Peduli Pelaut, Negara Harus Hadir Benahi KPI
Oleh: Moningka Ticoalu
(Humas Petitor ‘Petisi Pelaut Indonesia’)

Seiring dengan adanya pembenahan menyeluruh terhadap serikat-serikat pekerja yang ada di Indonesia oleh Pemerintah Orde Baru, maka pada 20 Februari 1973 terbentuklah Federasi Buruh Seluruh Indonesia (FBSI) yang beranggotakan 20 organisasi Serikat Pekerja Lapangan Pekerjaan (SBLP) diantaranya adalah Serikat Pelaut Indonesia (SPI).

SPI sendiri pembentukannya didasarkan pada pengintegrasian serikat-serikat buruh anggota FBSI dalam polarisasi menurut lapangan pekerjaan atau profesi. SPI dibentuk pada tanggal 24 November 1975, yang merupakan penggabungan dari Serikat Buruh Pariwisata, Serikat Buruh Transport dan Serikat Buruh Karyawan Maritim Indonesia termasuk unsur Pelaut.

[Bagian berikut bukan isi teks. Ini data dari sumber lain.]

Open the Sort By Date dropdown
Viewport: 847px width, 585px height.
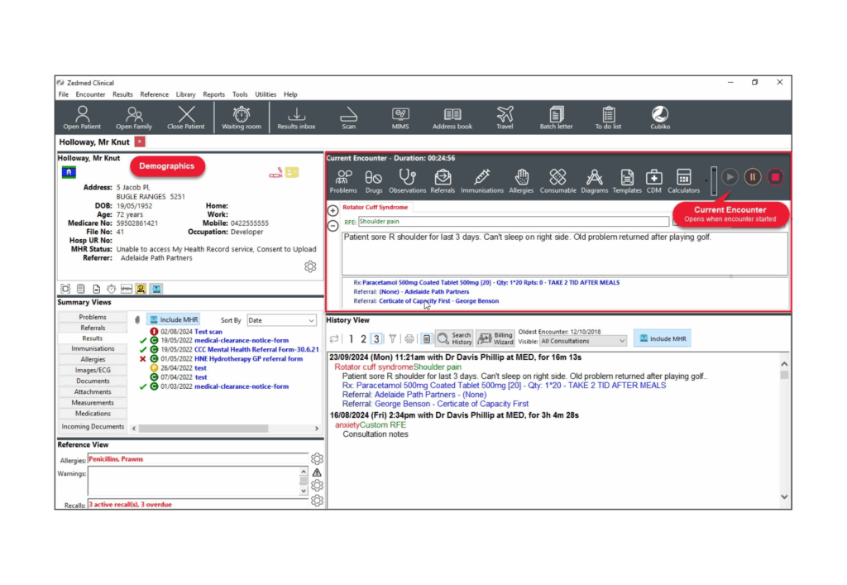coord(281,320)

Namun karena adanya 2 organisasi sejenis yang seringkali menimbulkan hambatan dan kekaburan wewenang tugas dilapangan, terutama dalam menangani masalah ketenagakerjaan pelaut yang jelas-jelas akan berdampak kepada terpolarisasinya pelaut Indonesia dalam kepentingan diluar organisasi.

Dari kedua organisasi ini juga, maka Persatuan Pelaut Indonesia (PPI) yang dibentuk pada 28 November 1966, dan diresmikan pada t6 Februari 1967, ditandai dengan adanya serah terima dan penyerahan asset-aset organisasi dari Front Pelaut Indonesia (FPI) kepada PPI, dan selanjutnya untuk menjalankan roda organisasi maka pada tanggal 9 Februari 1967 dibentuk DPP Paripurna PPI. Sehingga PPI-lah yang memiliki asset organisasi terbesar dan eksistensinya tak terlepas dari peran penting para pembinanya terutama para Kepala Daerah Pelayaran (Kedapel).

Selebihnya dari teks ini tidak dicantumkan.